Вот теория, Викентий Викентьевич! Но только и она никуда не годится. Потому что в самое время отчаяния, нарушив ее, по счастью, мне позвонил генеральный секретарь год с лишним назад. Поверьте моему вкусу, он вел разговор сильно, ясно, государственно и элегантно. В сердце писателя зажглась надежда: оставался только один шаг — увидеть его и узнать судьбу.
Так что же, он, стало быть, ничего не понял? Не понял, что Сталин его обманул? Что обещанный ему «благоприятный ответ» обернулся пшиком?
Нет, это он понял. Но фраза Сталина — «Нам бы надо встретиться, поговорить», — его зачаровала. Вот они встретятся, и он все ему объяснит… И тогда…
Он был уверен, что его встреча с вождем — не за горами. Она состоится в самые ближайшие дни.
Не дождавшись обещанного продолжения разговора, всего через три недели после сталинского звонка — 5-го мая — от решается напомнить Сталину о себе:
Я не позволил бы себе беспокоить Вас письмом, если бы меня не заставляла сделать это бедность.
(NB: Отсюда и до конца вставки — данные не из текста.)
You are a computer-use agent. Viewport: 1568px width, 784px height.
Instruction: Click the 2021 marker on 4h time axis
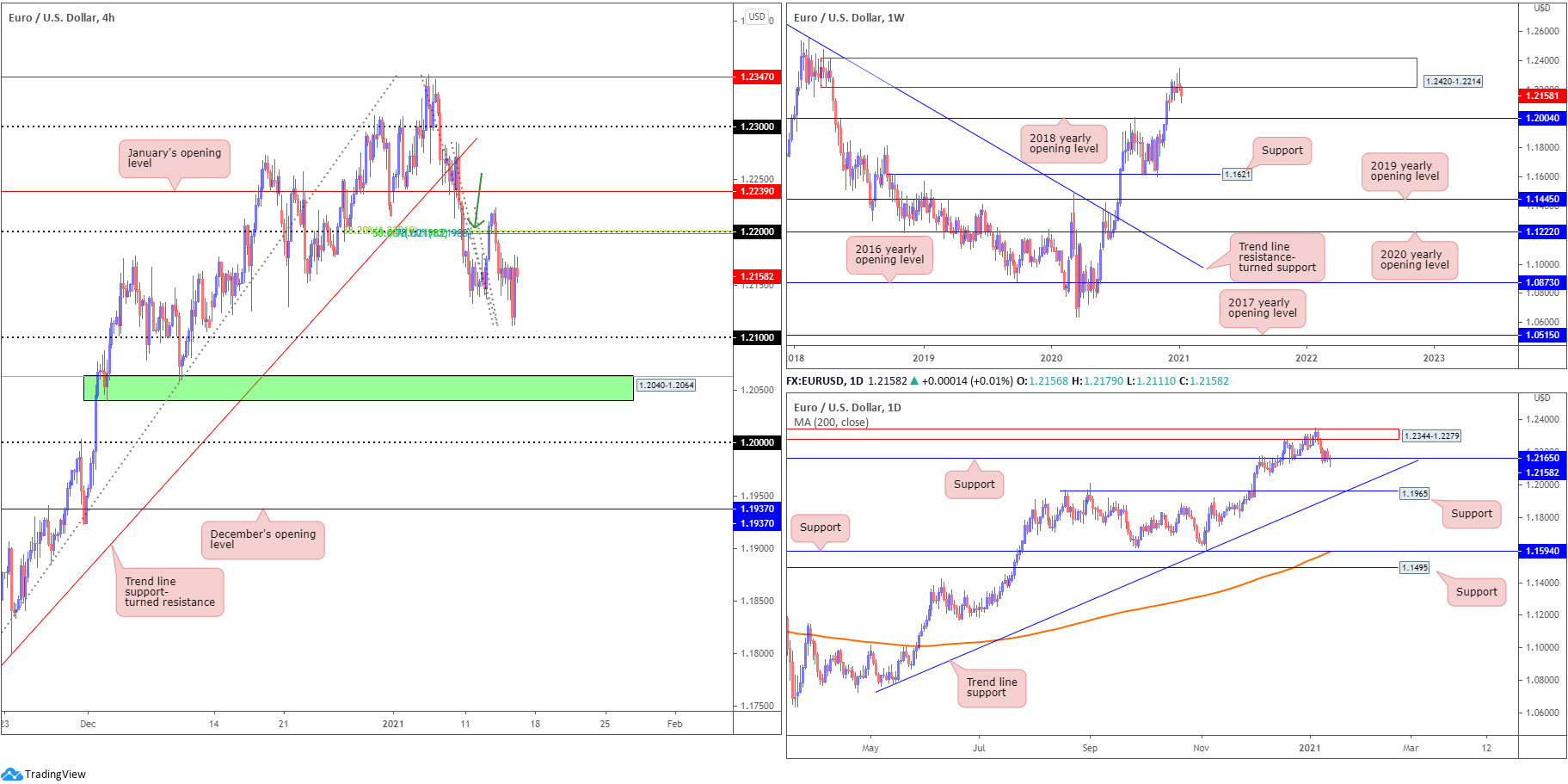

Я прошу Вас, если это возможно, принять меня в первой половине мая. Средств к спасению у меня не имеется.
Ответа на это письмо он не получил.
Это, надо думать, его несколько отрезвило.
Но прошел год, и он снова (30-го мая 1931 года) обращается к Сталину с большим посланием, в котором просит все-таки отпустить его за границу. На этот раз не навсегда, а только до осени. При этом он ясно и определенно дает понять, что, несмотря ни на что, твердо решил остаться жить и работать на Родине:
«Такой Булгаков не нужен советскому театру», — написал нравоучительно один из критиков, когда меня запретили.
Не знаю, нужен ли я советскому театру, но мне советский театр нужен как воздух.
Но главная цель этого его послания — другая. В конце письма он прямо напоминает вождю о его обещании встретиться и поговорить.
Если нужны какие-нибудь дополнительные объяснения к этому письму, я их дам тому лицу, к которому меня вызовут.
Но, заканчивая письмо, хочу сказать Вам, Иосиф Виссарионович, что писательское мое мечтание заключается в том, чтобы быть вызванным лично к Вам.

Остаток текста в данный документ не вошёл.